- **To do**
Your reply should consist only of the lines from the one holding "Task: Select the SmartGroup workspace cell" to the last line of the data below, written out exactly and without pictures.

--- START ---

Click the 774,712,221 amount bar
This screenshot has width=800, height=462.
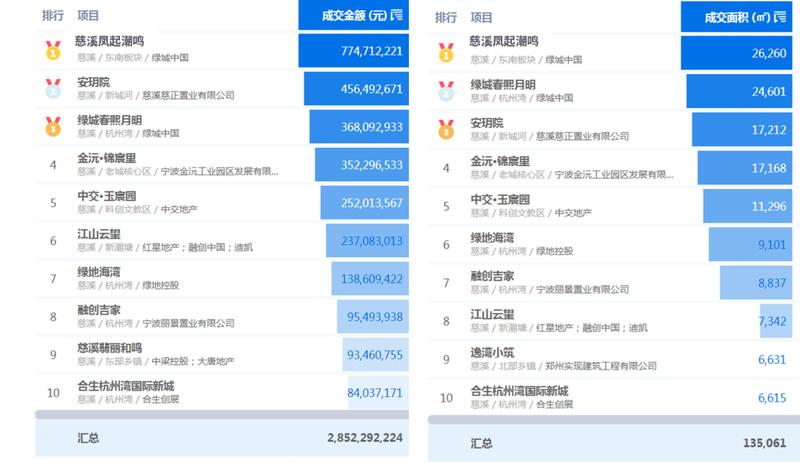coord(353,50)
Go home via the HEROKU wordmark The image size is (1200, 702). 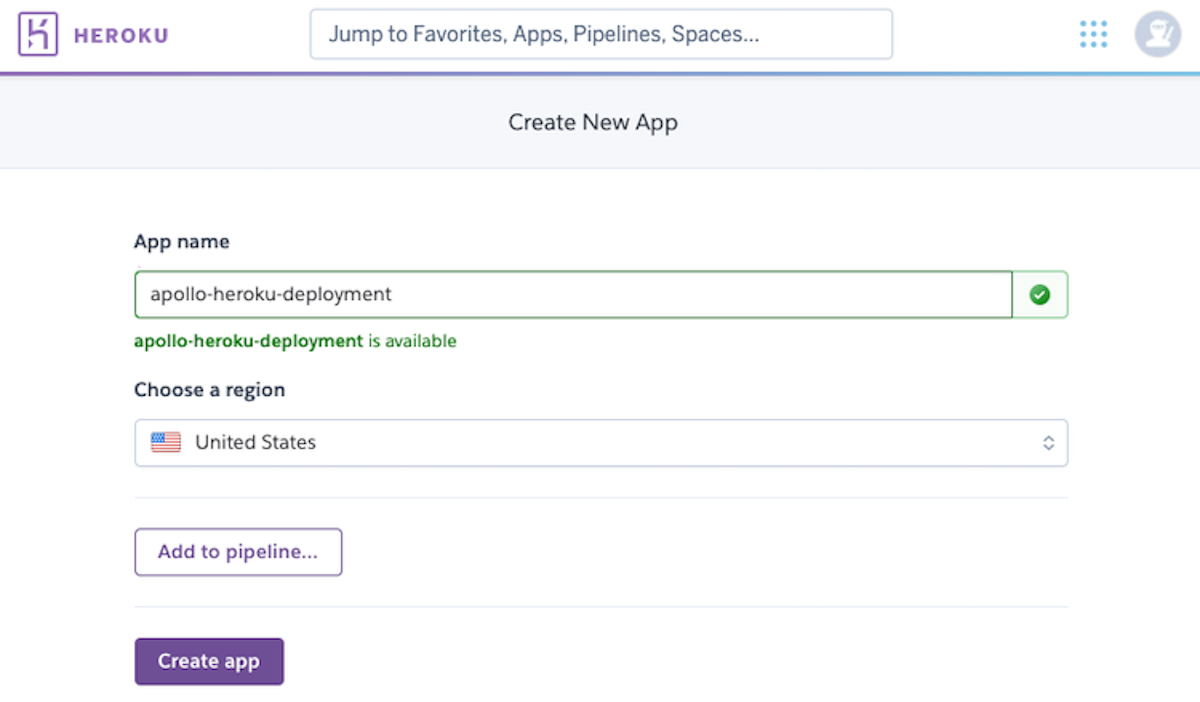coord(121,36)
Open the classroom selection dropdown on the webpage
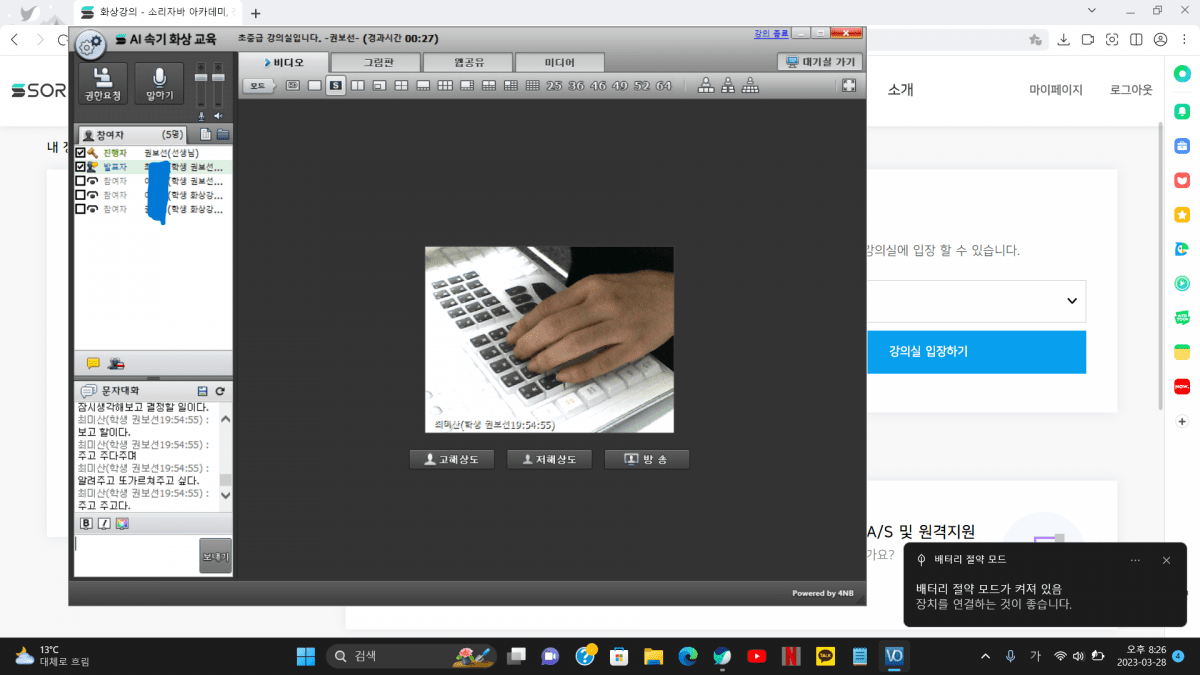 (1072, 301)
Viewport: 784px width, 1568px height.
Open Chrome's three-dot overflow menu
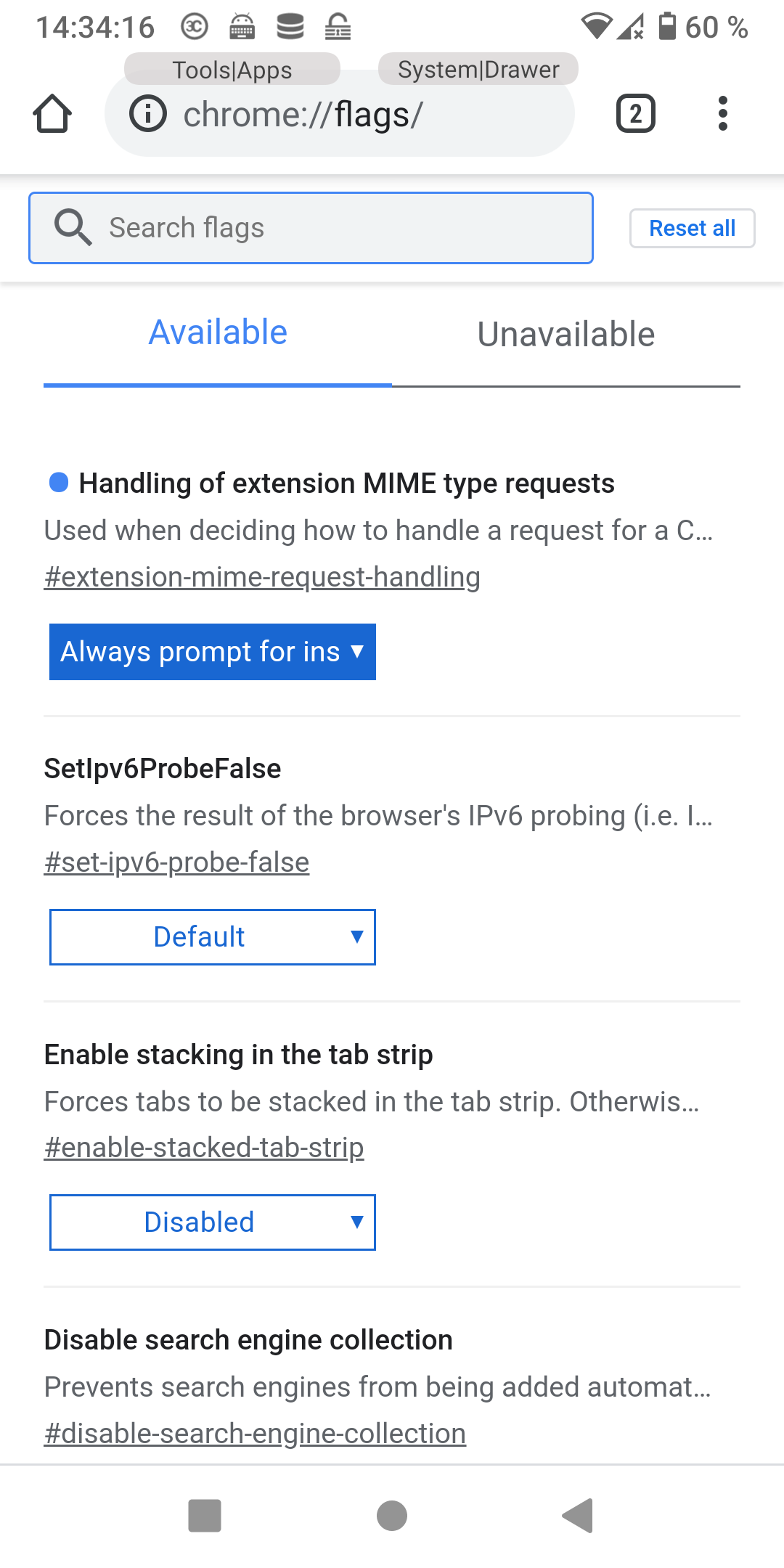723,113
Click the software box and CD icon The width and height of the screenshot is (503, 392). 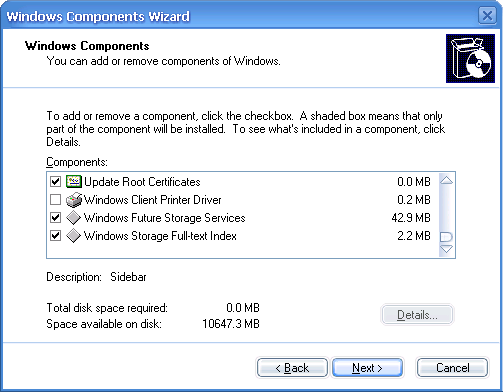pos(470,58)
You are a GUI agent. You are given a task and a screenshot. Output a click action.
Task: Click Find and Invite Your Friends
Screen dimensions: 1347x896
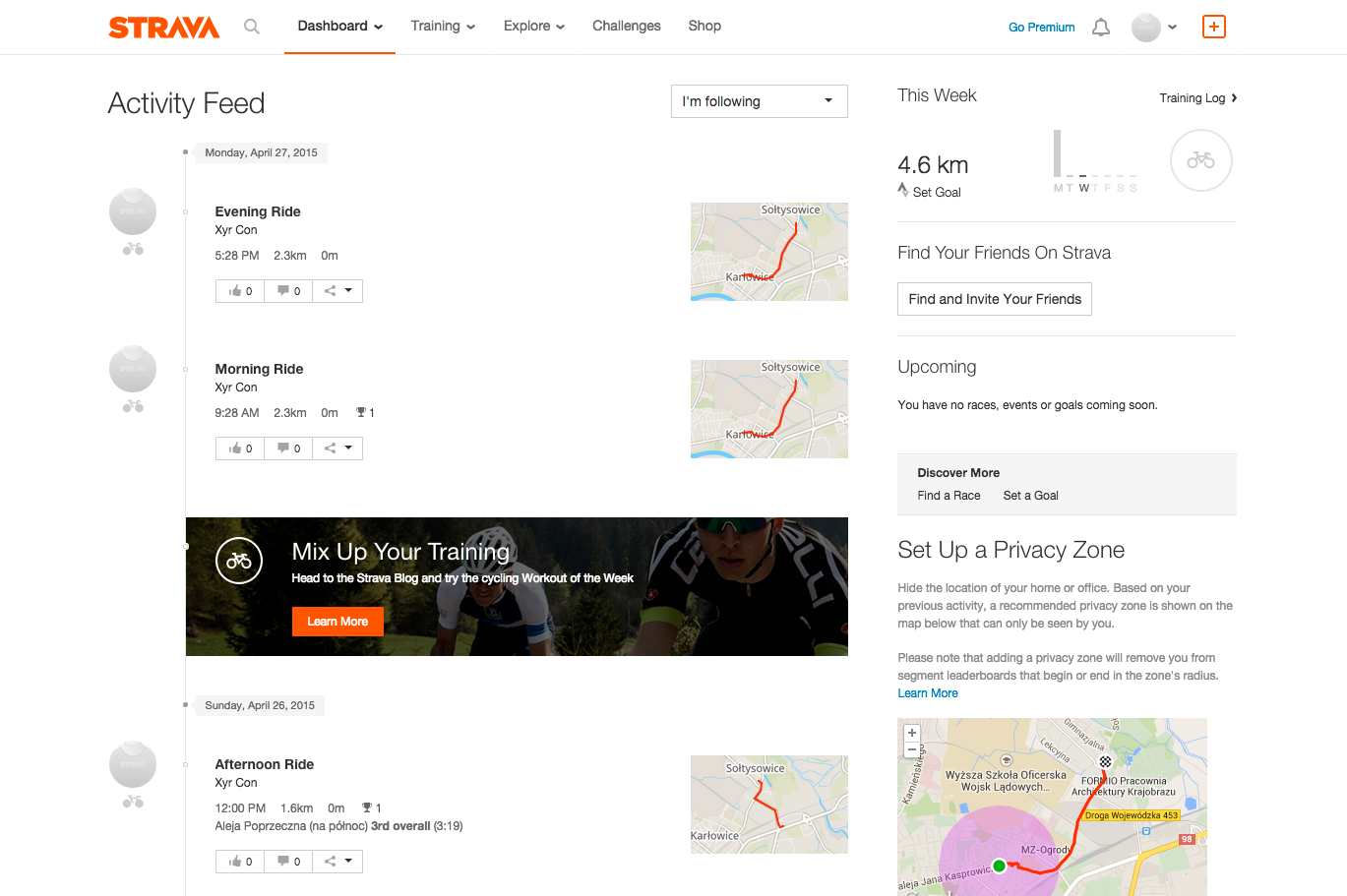point(995,299)
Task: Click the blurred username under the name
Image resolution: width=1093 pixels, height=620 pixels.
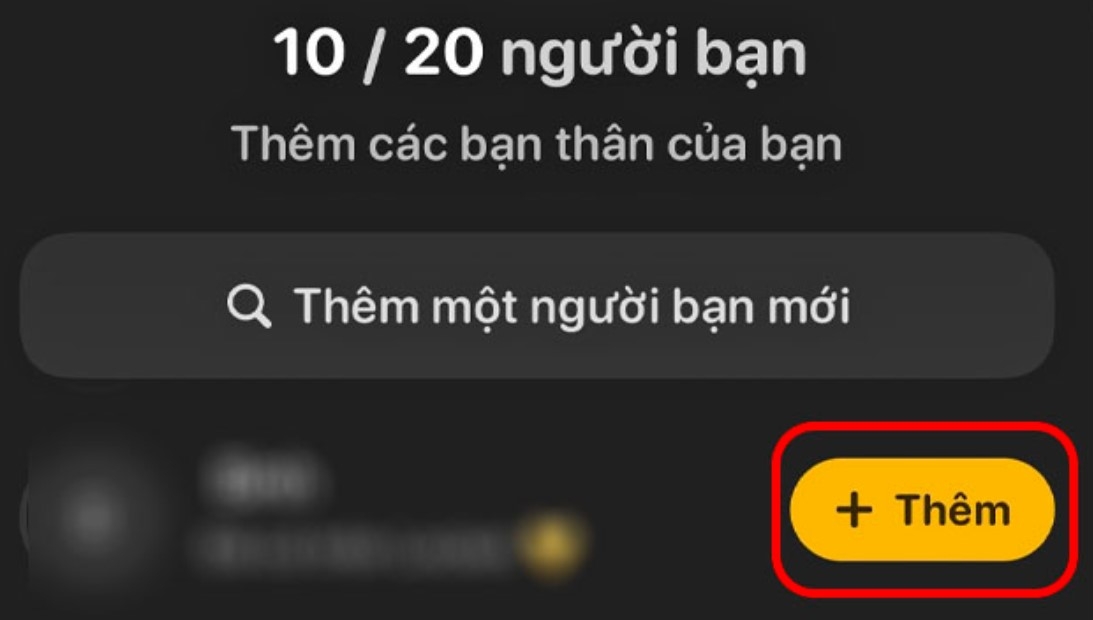Action: click(352, 549)
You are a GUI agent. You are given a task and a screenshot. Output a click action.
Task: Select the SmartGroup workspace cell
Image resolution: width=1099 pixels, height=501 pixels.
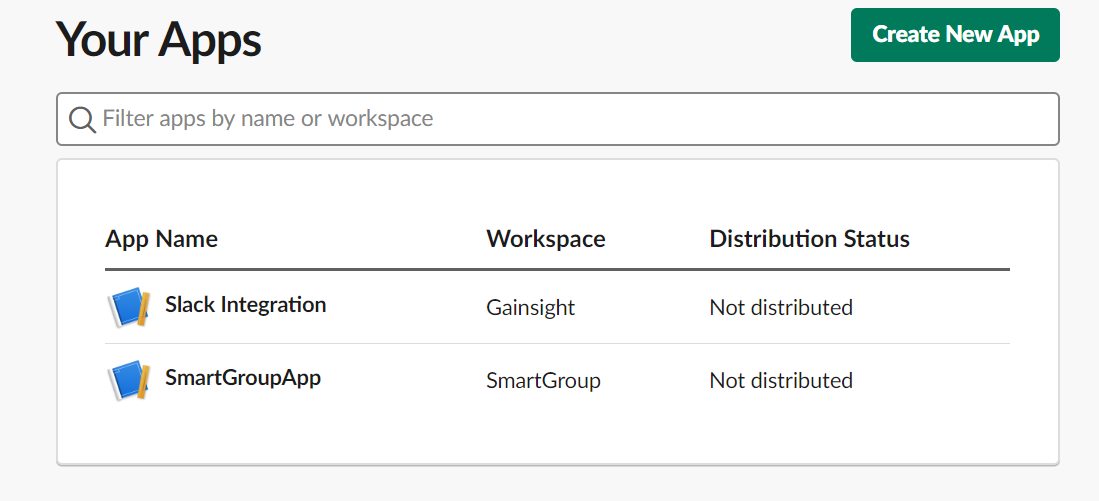click(543, 380)
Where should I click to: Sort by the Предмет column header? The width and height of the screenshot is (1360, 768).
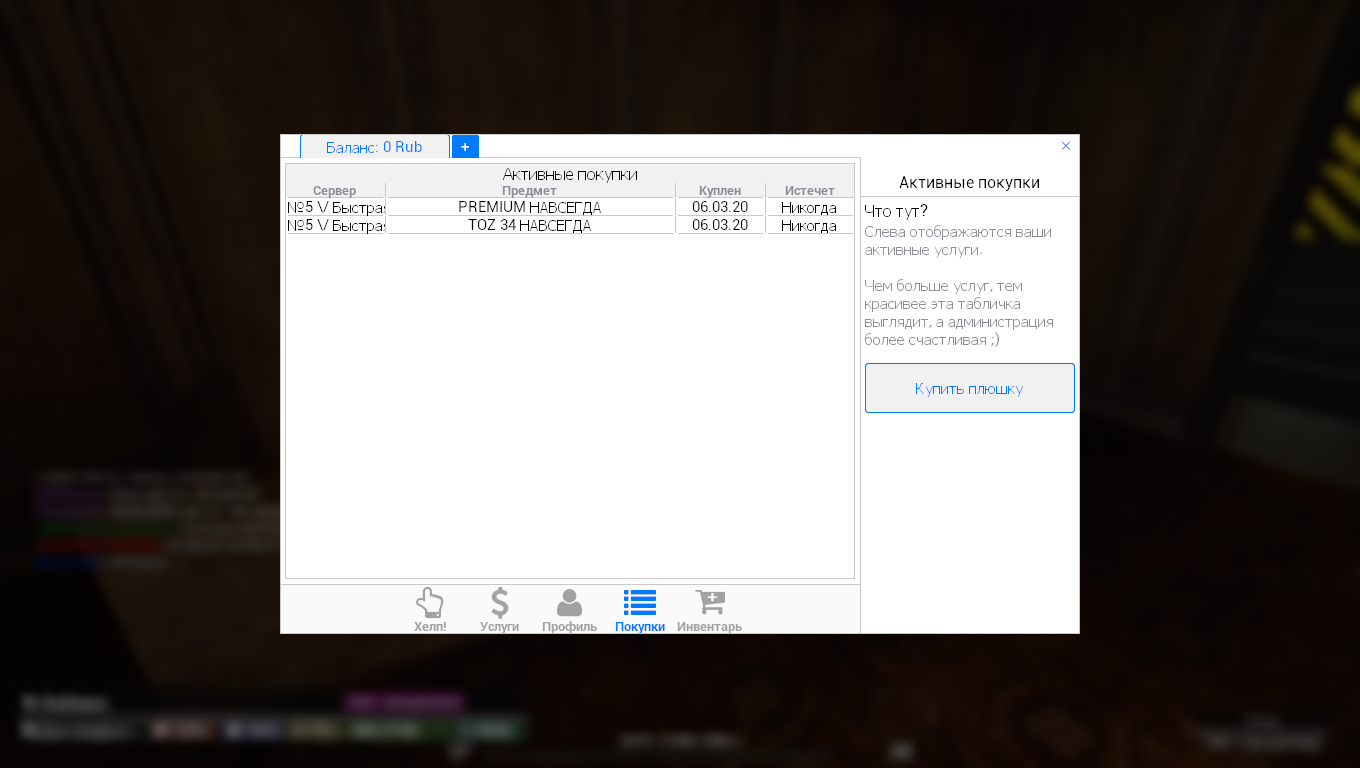[529, 191]
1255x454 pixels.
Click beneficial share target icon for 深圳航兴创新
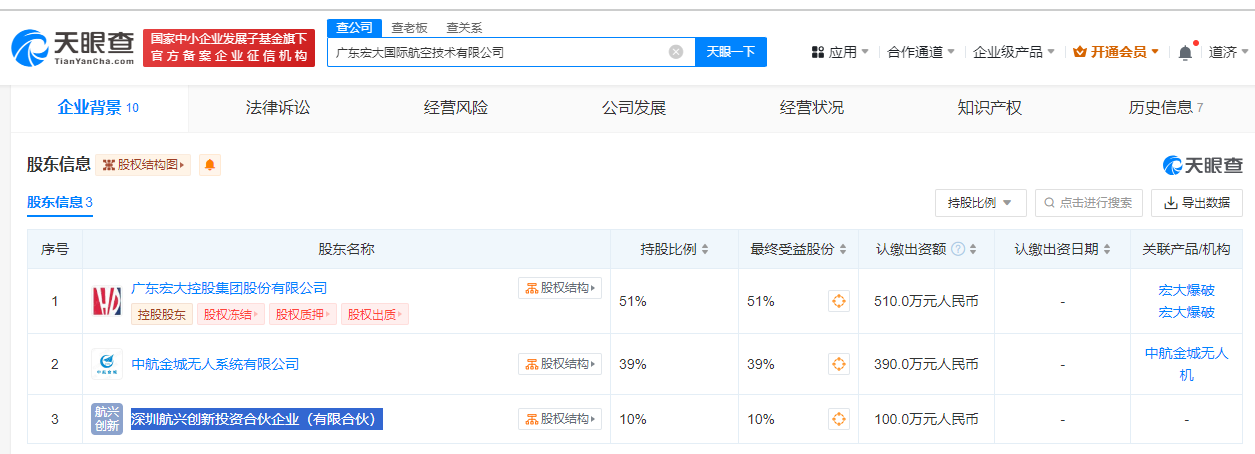[x=839, y=419]
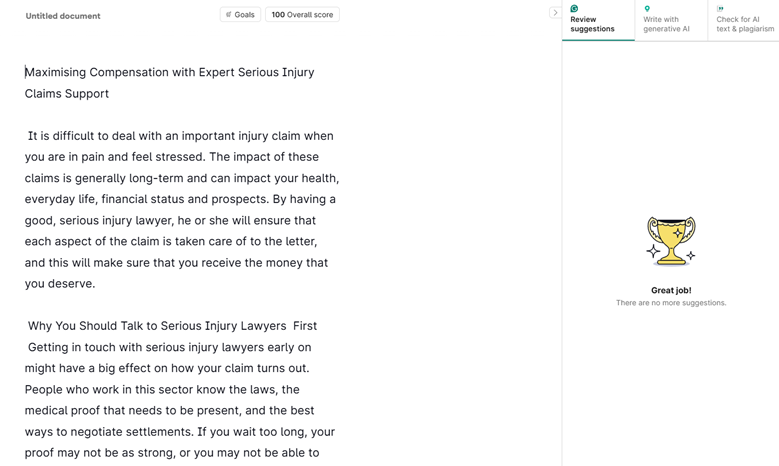Click the target icon on the Goals button

(228, 15)
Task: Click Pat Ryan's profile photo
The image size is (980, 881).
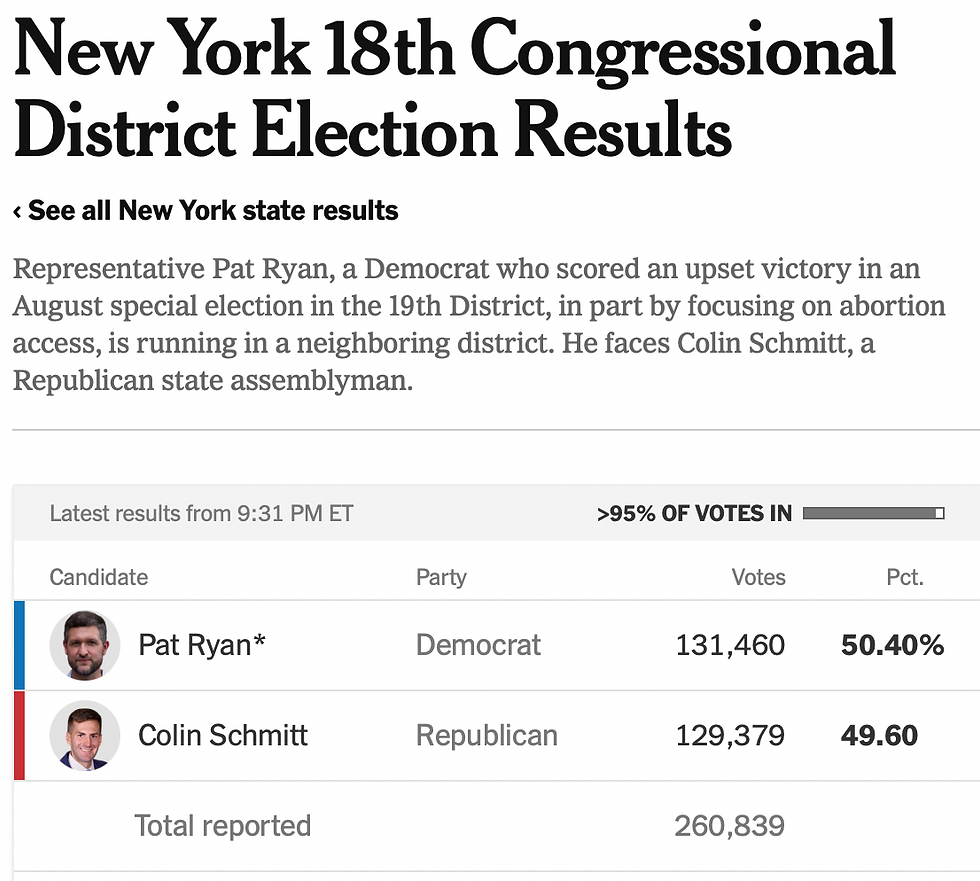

--- END ---

- **Output for this task**
Task: Select the SmartGroup workspace cell
Image resolution: width=1099 pixels, height=501 pixels.
click(543, 380)
Where should I click to: Sort by the Предмет column header? The width and height of the screenshot is (1360, 768).
[529, 191]
1255x454 pixels.
Click beneficial share target icon for 深圳航兴创新
[x=839, y=419]
Click the target icon on the Goals button

(228, 15)
Task: Click Pat Ryan's profile photo
The image size is (980, 881).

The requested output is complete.